Os excessos do laicismo, ao invés de enfraquecer, evidenciam a veracidade dos valores religiosos. Já a prepotência religiosa fortalece as demandas laicistas e obscurece a própria transmissão da fé. Novos modos de se relacionar com a Verdade, novas explicações e condutas que explicitam os valores que vêm da religião são inevitáveis – mesmo que a Verdade e os valores mais profundos e caros à natureza humana sejam perenes. Nosso problema é como defender esses princípios, adaptando-os aos novos contextos? Como não transformar a defesa da fé num embate político-ideológico, onde seremos fatalmente carregados pelas ideologias e nos tornaremos, com a melhor das intenções, adoradores de bezerros de ouro?
O testemunho, não o poder
Ao longo dos séculos, o povo cristão aprendeu que a transmissão de uma fé que realmente ilumina e orienta toda vida, que torna o ser humano mais feliz e realizado, não acontece por imposição. As pessoas podem até se curvar às normas ditadas pelo poder, mas o protesto e a ânsia por autonomia permanecem em seus corações, esperando apenas uma ocasião adequada para se manifestar. Em sociedades tradicionais, muito uniformes, a revolta contra o pensamento hegemônico pode não se manifestar, mas em sociedades naturalmente plurais como a nossa, toda hegemonia tende a ser questionada. Um laicismo hegemônico é questionado por aqueles que percebem a força da religião e de seus valores. Uma religiosidade hegemônica será questionada por aqueles muitos que não perceberão mais como os valores que vêm da fé os ajudarão a serem mais felizes.

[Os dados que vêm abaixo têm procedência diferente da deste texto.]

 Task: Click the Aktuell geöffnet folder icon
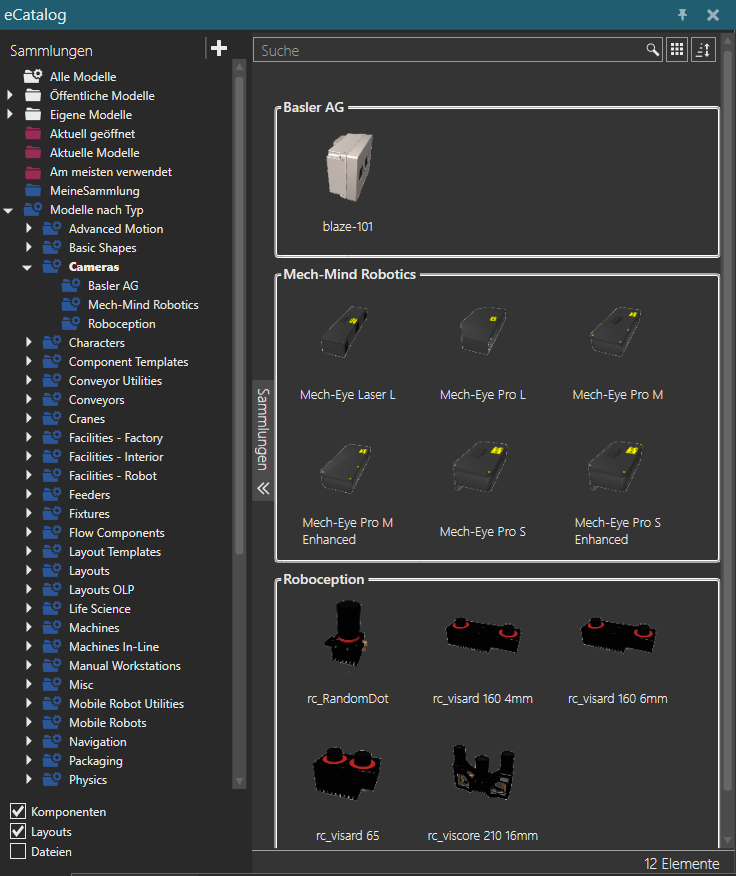click(x=33, y=134)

Numa democracia, permanecem os valores que se consolidam por convencimento e não por imposição. Quem tenta nos impor alguma coisa, está selando sua própria queda a médio e longo prazo. Mas nós também estamos condenando o futuro de nossas crenças se imaginamos que podemos impô-las ou impor seu respeito aos demais. O cristianismo, como toda religião sincera, convence pelo fascínio provocado por uma vida transformada pelo encontro com Cristo, não por argumentos racionais ou normas morais.

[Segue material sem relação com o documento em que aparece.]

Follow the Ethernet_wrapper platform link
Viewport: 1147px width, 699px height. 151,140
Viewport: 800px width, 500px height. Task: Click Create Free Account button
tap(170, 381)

Na verdade, condenamos o cristianismo justamente quando imaginamos que o poder político pode salvá-lo ou mesmo eliminá-lo – e o fortalecemos quando o propomos e defendemos a partir de um testemunho de amor e de beleza nascido da nossa experiência pessoal.

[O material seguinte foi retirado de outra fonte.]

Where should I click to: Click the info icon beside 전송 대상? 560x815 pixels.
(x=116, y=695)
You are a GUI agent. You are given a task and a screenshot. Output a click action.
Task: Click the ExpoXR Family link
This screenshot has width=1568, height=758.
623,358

Tanto Bento XVI quanto Francisco fizeram questão de afirmar que “ao início do ser cristão, não há uma decisão ética ou uma grande ideia, mas o encontro com um acontecimento, com uma Pessoa que dá à vida um novo horizonte e, desta forma, o rumo decisivo” (Deus caritas est, DCE 1). O primeiro e maior valor do cristianismo não é uma ideia santa ou um comportamento virtuoso, mas a própria convivência com a pessoa de Cristo. Tudo o mais vem em acréscimo. O testemunho desse encontro é a verdadeira defesa da fé numa sociedade laicista.